Among the 193 patients who gave stool culture samples on day 1, 69 (35.7%) patients had a positive stool culture, all of which were MDR, and 124 (64.2%) patients had a negative stool culture ([Table 1]). Major infections were reported in 21 patients (30.4%) with positive stool cultures and in 33 (26.6%) patients with negative stool cultures (p = 0.57). Seven patients with positive stool cultures (10.1%) and seven (5.6%) patients with negative stool cultures on day 1 died during the study period (p = 0.24). Out of the seven deaths in the stool culture–positive patients, five were due to sepsis, while the rest of the deaths were attributed to progressive disease. Similarly, out of the seven deaths in the stool culture–negative patients, six were due to sepsis, and the remaining one was due to progressive disease. Blood cultures during the study period were positive in 5 patients (7.2%) with stool culture–positive results and 10 patients (8%) with negative stool cultures (p = 0.83). Among the five positive blood cultures in the stool culture–positive group, only one patient had similar organisms in both stool and blood (MDR Escherichia coli).

Day 1 stool culture positivity for MDR bacteria correlated significantly with the use of third-line antibiotics (p = 0.03) and not achieving remission at the end of induction (p < 0.001) ([Table 4]). On multivariate logistic regression, only the use of third-line antibiotics (p = 0.003) significantly correlated with a positive day 1 stool culture.

Day 15 Stool Cultures

Among the 185 patients who gave stool culture samples on day 15, 68 (36.7%) patients had positive stool cultures, 67 (36.2%) of them were positive for MDR bacteria, and 117 (63.2%) patients had a negative stool culture. Major infections were reported in 33 patients (48.5%) with positive stool cultures and 20 (17.1%) patients with negative stool cultures (p = 0.00001). Seven (10.2%) patients, each with positive stool cultures, and one (0.8%) patient with negative stool cultures on day 15 died during the study period (p = 0.0006). Six out of seven deaths in stool culture–positive patients and one death in stool culture–negative patients were due to sepsis. Blood cultures during the study period were positive in 10 patients (14.7%) in stool culture–positive patients and in 4 patients (2.5%) with negative stool cultures (p = 0.01). Two patients with positive stool cultures also had positive blood cultures with a similar organism, which was MDR E. coli.

Thirty-five out of the 124 patients with a negative stool culture on day 1 had a positive stool culture on day 15, among whom 17 patients had major infections, 4 had positive blood cultures, and 2 died. Eight patients who had positive stool cultures on day 1 could not be sampled on day 15 as two died, two defaulted treatment, and four could not give samples. Five patients who did not provide stool cultures on day 1 had day 15 stool culture positivity. Thirty-three of the 69 patients with positive stool cultures on day 1 had a negative stool culture on day 15.

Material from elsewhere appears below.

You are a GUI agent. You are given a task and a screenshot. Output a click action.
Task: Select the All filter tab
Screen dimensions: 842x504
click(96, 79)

Day 15 stool culture positivity for MDR bacteria correlated significantly with increased incidence of febrile neutropenia (p < 0.001), mechanical ventilation (p = 0.021), inotropic support (p = 0.001), use of third-line antibiotics (p < 0.001), AML diagnosis (p < 0.001), not achieving remission at the end of induction (p < 0.001), hypoalbuminemia (p = 0.024), and mortality (p = 0.006; [Table 4]). On multivariate logistic regression, hypoalbuminemia (p = 0.02) correlated significantly with a positive day 15 stool culture. None of the patients who underwent stool testing for C. difficile had a positive result.

Discussion

The present study aimed to investigate the prevalence of MDR bacteria in stool cultures of patients with acute leukemia undergoing induction chemotherapy and its correlation with patient outcomes. The results of this prospective study reveal important insights into the association between MDR bacterial colonization and clinical outcomes in this high-risk patient population.

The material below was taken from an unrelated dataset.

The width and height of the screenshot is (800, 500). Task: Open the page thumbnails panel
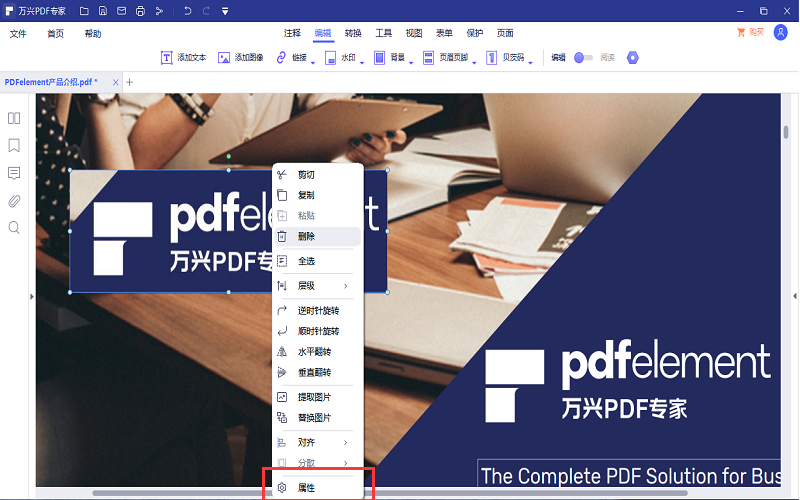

The findings of this study demonstrate that a significant proportion of patients with acute leukemia exhibited positive stool cultures for MDR bacteria on both day 1 and day 15 of induction chemotherapy. Notably, the prevalence of MDR bacteria in stool cultures remained consistent at around 35.7% on day 1 and 36.7% on day 15, with MDR E. coli and MDR Enterococcus faecium being the predominant organisms isolated. This high prevalence of MDR colonization underscores the vulnerability of patients with acute leukemia to microbial infections during periods of immunosuppression, which is further compounded by the emergent challenge of antibiotic resistance.

We have chosen, arbitrarily, to collect stool samples on day 15 of induction for the following reasons: patients are midway through induction and are usually in the nadir phase of neutropenia, making them susceptible to infections; the majority would have attained disease remission, at least clearance of blasts in the peripheral blood; the stool microbial flora would have had sufficient time to alter during hospitalization; and most deaths due to progressive disease at our center occur in the first 2 weeks of induction.

The analysis of patient outcomes in relation to stool culture results revealed several significant associations. First, the presence of positive stool cultures on day 15 was strongly correlated with an increased incidence of major infections. This finding highlights the clinical relevance of MDR bacterial colonization in stool cultures as a potential predictor of infection risk. Moreover, positive day 15 stool cultures were significantly associated with other adverse outcomes, including positive blood cultures, mortality, febrile neutropenia, hypoalbuminemia, the need for inotropic support, failure to attain remission, and a diagnosis of AML. These associations substantiate the notion that MDR colonization in the gastrointestinal tract has broader implications beyond localized infections and can contribute to systemic complications and poorer clinical trajectories.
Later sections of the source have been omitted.